In this type of configuration, practitioners can bring their specific expertise and skill set to the table to tailor therapy for each patient at a personalized level, says Alan Matsumoto, MD, chairman of the University of Virginia Department of Radiology in Charlottesville. Cardiologists and vascular medicine specialists offer training in cardiovascular disease and medical management of hypertension, while interventional radiologists have imaging expertise and understand how to create and read studies of the blood vessels. Rapid and complementary access to multiple specialists’ input can better serve patients with multiple complex conditions.
Benenati agrees. “It’s hard to have a true center of excellence without multispecialty collaboration.” Still, touting collaboration and practicing it are different activities.
Baptist Cardiac promotes collaboration in multiple ways. This includes credentialing as well as joint morbidity and mortality committees where every physician’s work is reviewed by members of other specialties, which minimizes favoritism and the sense that one group’s work is better or more valuable than the other.
The practice eliminated economic incentives that instigate turf wars by forming common professional associations. Physicians share revenue on multispecialty reading panels and some noninvasive procedures. “There’s a lot more synergy and opportunity for growth when people work together and pool resources,” explains Benenati.
Although current conditions support multiple practice configurations, trends indicate that multispecialty groups may be poised to thrive. “We’re starting to see increasing trends toward integration and sharing expertise,” says Misra, who adds that in the next 10 years, the push to link outcomes and quality metrics to reimbursement could nudge the market toward a more comprehensive, whole-patient approach.
Setting the stage for success
Establishing a local reputation as the go-to practice for carotid intervention or critical limb ischemia is critical to the success of any practice. As with the practice configuration, there is no right answer, but some strategies tend to be more successful than others.
The basics include awareness of local referral patterns and an assessment of which services already are provided in the community. Then the provider needs a plan to stand out in the market.
“One of the things we did early on to differentiate ourselves was to get involved in clinical trials. It provides access to the latest and greatest technology and puts you on the forefront of the next device or potential therapy,” offers Wiechmann.
Marketing techniques like referral dinners have met with limited success, according to Wiechmann, while direct-to-physician office visits have delivered more bang for the buck.

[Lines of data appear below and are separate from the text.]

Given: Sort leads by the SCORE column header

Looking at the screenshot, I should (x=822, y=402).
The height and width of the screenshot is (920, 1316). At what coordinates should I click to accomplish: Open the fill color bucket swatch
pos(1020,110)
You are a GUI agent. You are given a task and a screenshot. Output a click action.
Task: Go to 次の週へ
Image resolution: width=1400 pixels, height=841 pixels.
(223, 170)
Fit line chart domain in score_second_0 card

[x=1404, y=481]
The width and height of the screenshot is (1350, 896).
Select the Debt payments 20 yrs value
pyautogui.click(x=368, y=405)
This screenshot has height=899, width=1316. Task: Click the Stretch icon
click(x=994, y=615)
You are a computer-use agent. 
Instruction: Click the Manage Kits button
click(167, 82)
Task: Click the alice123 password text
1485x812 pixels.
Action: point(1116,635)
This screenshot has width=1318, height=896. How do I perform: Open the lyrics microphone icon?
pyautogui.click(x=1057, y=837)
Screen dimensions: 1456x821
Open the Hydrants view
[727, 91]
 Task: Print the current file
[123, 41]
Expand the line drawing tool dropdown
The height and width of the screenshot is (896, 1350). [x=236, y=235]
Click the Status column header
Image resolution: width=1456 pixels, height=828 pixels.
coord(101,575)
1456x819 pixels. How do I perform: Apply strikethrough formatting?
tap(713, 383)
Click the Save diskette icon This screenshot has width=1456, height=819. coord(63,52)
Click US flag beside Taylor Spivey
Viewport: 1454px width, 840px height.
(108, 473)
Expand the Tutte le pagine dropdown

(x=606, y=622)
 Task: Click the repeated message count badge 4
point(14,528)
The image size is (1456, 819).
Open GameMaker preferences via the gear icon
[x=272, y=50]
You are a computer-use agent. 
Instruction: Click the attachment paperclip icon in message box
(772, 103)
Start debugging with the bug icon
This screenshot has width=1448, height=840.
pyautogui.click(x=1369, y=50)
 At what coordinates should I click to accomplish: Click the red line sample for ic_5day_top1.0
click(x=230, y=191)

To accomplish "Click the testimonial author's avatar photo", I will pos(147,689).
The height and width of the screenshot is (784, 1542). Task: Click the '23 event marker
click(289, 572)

He attributes the incremental success with direct office visits to the captive one-on-one audience, while referral dinners represent yet another after-hours commitment competing for physicians’ time. An online presence also is essential as more patients turn to the web for research.
The overall clinical and demographic data are clear and point to a burgeoning market for PAD care. A solid evaluation of the local market and assessment of clinical commitment and skillsets can inform the decision about whether or not to launch a PAD program. Other essentials to consider are practice configuration and marketing strategies.